При этом вызовы, с которыми приходилось справляться, не всегда очевидны. Понятно, что архаическому населению дельты Нила или болотных зарослей пойм Тигра и Евфрата для выживания пришлось выработать прежде всего такой механизм социальной консолидации (то есть по сути дела создать первичное государство), который позволил в дальнейшем осуществлять масштабные ирригационные работы, позволившие в полной мере воспользоваться плодородием аллювиальных почв. Но наступившее продовольственное изобилие таило в себе потенциальную угрозу: необходимо было найти способ канализировать внезапно возникшую избыточность трудовых ресурсов (еще недавно человек мог с трудом прокормить лишь себя и близких, находящихся на его иждивении, а теперь получаемые урожаи приносили продукции в 2,5-3 раза больше, чем могла потребить его семья). Подобное положение было чревато массовым появлением «лишних людей» со всеми вытекающими отсюда последствиями: нарушением общественной консолидации, деградацией социально не востребованных индивидов. Бремя излишнего свободного времени, если не найдены продуктивные и осмысленные формы его использования, не менее тяжело, чем бремя поденной работы.
К счастью, государство, то есть иерархия власти, а следовательно, и система потребительского неравенства, уже существовала. Это позволило обществу, не снижая производительности труда, добиться таких форм распределения, при которых абсолютное большинство продолжало оставаться по уровню потребления на стимулирующем минимальном уровне, а прибавочный продукт, извлекаемый в огромных масштабах, мог пойти на обеспечение грандиозной непроизводственной деятельности[1]. Именно в этом смысл невероятного пирамидостроительства при IV династии фараонов. Мамфорд, кстати, совершенно правильно понял, что в середине XX века такую же роль канализатора «избыточного ресурса» стала играть гонка вооружений и полеты в космос.
Таким образом, смысл социального неравенства весьма прост: оно позволяет стабилизировать систему на достигнутых ею высоких показателях производительности труда, тем самым обеспечивая ее дальнейшее развитие, правда, сделать это удается лишь путем внешнего и внутреннего принуждения индивида.
С внешним принуждением все более-менее ясно: это вся так называемая «правовая система», поддерживаемая бюрократией и военно-полицейским инструментарием, сила которого очень часто вводит с соблазн особенно не обращать внимания на принуждение внутреннее. – И напрасно!
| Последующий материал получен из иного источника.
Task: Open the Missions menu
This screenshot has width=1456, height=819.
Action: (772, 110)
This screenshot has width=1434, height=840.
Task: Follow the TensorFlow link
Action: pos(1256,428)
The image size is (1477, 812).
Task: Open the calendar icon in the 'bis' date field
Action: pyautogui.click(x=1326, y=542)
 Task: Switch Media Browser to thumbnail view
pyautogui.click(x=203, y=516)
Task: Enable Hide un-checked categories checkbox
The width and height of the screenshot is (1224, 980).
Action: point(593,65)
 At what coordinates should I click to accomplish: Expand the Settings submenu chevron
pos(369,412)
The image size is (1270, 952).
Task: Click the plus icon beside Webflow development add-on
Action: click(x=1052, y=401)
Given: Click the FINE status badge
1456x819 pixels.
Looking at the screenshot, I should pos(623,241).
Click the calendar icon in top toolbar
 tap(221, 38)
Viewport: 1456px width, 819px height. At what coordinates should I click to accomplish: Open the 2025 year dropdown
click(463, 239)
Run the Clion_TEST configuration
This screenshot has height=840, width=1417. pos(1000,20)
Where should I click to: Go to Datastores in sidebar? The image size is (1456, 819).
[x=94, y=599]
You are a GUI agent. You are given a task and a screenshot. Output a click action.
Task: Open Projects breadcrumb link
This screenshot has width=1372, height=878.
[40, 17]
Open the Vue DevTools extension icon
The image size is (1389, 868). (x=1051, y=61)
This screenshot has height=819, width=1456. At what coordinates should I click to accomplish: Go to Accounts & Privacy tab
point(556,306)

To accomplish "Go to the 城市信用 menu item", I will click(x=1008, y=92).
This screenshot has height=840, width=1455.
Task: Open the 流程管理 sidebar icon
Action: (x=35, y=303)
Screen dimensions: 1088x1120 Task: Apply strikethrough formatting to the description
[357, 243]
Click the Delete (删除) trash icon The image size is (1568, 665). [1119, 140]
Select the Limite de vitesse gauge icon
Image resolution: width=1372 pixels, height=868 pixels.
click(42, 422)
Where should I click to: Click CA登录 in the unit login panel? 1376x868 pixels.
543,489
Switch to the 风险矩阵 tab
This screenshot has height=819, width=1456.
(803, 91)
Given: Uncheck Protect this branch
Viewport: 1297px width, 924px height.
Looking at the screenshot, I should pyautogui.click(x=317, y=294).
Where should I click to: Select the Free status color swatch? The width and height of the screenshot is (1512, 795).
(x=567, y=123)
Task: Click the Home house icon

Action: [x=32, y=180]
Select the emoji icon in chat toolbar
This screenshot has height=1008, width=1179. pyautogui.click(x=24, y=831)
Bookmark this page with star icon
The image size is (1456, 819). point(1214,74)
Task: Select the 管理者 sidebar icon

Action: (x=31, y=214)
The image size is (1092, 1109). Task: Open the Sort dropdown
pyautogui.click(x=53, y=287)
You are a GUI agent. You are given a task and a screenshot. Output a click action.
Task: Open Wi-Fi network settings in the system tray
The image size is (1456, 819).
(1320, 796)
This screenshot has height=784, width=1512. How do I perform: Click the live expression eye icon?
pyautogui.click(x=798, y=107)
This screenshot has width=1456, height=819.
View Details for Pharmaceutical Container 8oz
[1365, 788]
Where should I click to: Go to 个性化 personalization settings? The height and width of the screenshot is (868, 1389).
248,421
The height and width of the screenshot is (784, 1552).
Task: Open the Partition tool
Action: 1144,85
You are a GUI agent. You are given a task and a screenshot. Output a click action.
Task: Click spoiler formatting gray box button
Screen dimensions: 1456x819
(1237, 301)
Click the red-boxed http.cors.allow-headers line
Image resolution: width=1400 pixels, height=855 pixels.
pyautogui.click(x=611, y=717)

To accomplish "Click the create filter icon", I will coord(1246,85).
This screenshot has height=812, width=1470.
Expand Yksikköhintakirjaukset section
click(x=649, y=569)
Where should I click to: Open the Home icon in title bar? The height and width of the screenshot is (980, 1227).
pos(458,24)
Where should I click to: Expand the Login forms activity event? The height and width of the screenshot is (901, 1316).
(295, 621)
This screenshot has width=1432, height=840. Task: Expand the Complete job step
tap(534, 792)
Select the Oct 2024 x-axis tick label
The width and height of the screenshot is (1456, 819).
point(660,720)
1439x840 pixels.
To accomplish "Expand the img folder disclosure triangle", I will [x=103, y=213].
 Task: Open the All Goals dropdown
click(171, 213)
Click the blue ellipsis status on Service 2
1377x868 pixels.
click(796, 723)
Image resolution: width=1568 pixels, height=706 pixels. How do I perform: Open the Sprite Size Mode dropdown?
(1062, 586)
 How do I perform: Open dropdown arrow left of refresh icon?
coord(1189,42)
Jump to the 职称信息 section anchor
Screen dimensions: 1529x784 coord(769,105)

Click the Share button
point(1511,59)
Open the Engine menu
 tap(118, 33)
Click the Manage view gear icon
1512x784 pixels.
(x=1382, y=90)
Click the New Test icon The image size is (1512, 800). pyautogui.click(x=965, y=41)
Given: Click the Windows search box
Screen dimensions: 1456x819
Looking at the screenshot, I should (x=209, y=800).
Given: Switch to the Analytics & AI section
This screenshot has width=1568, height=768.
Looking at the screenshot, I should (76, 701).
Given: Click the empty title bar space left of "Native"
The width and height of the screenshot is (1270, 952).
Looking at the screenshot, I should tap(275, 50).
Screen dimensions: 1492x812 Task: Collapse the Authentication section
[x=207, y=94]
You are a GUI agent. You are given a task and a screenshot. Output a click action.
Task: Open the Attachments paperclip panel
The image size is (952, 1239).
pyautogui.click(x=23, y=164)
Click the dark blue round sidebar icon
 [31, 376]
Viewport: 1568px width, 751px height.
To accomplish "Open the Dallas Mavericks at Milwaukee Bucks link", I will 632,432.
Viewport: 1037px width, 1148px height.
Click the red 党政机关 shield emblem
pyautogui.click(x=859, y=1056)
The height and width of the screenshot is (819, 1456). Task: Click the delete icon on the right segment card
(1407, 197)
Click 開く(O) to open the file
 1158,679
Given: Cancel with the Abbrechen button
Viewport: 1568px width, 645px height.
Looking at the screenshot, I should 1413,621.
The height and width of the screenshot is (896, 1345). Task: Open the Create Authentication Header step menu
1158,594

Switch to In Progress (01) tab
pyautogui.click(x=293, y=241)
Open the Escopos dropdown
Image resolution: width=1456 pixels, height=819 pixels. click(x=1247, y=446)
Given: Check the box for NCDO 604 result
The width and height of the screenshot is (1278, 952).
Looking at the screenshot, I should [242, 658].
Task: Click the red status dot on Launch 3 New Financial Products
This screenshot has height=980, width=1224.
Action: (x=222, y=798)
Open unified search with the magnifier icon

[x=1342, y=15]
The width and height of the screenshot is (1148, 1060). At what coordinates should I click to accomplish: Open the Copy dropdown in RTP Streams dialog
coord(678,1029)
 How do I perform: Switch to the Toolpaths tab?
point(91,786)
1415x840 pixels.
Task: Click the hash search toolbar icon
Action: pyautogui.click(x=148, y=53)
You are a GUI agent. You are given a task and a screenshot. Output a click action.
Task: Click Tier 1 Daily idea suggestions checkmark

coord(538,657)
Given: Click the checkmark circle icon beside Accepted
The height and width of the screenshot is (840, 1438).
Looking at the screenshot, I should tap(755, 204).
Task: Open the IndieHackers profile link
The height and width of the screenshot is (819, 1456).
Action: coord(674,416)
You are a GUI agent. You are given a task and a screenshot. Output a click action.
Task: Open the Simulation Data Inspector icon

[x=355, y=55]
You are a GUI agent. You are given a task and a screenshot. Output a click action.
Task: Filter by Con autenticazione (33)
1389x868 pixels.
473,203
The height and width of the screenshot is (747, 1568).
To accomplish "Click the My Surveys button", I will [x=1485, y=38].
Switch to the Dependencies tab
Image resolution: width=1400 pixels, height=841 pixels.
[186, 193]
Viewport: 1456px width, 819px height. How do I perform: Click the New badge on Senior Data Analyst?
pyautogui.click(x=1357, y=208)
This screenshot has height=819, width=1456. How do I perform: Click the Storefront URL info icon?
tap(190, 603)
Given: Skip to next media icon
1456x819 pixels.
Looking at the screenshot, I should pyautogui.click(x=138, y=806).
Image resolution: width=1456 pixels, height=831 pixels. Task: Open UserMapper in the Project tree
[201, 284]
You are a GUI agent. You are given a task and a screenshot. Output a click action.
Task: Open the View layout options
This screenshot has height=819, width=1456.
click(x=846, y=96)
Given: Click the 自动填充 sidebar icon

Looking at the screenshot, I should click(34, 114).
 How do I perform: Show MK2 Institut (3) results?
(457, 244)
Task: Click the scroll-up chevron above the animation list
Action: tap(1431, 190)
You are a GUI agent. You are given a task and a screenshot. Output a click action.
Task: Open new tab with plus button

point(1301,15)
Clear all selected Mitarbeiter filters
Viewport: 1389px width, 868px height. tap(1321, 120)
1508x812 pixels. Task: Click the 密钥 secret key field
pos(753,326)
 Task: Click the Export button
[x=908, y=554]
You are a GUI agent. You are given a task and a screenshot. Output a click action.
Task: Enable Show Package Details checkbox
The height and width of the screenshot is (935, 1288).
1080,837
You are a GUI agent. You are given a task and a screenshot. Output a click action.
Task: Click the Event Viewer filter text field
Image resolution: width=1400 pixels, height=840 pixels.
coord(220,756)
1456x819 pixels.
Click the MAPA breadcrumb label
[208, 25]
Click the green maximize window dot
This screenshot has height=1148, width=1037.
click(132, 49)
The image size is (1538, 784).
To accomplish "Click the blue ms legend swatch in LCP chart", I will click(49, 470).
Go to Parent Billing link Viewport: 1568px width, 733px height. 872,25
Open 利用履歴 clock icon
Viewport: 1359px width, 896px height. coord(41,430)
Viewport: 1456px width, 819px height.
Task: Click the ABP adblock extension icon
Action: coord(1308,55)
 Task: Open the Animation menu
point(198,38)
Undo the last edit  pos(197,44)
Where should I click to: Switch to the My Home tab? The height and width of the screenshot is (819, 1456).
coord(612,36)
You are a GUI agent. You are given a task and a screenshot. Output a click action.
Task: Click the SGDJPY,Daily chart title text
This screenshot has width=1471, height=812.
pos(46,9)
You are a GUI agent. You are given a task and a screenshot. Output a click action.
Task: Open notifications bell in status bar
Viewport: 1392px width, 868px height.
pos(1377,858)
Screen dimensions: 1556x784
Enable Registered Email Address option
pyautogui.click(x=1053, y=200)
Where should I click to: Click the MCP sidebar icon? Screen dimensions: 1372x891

Потому что устойчивость системе придает именно оно.
Внутреннее принуждение – это осознаваемая, а чаще не осознаваемая саморегуляция индивида, основанная на вере в истинность миропорядка, установленного и поддерживаемого культурой, к которой он принадлежит. Единственным «топливом», на котором исправно работает мегамашина является эта вера. И она тем сильнее, чем жизнеспособнее породившая ее культурная матрица с присущей ей центральной мифологемой.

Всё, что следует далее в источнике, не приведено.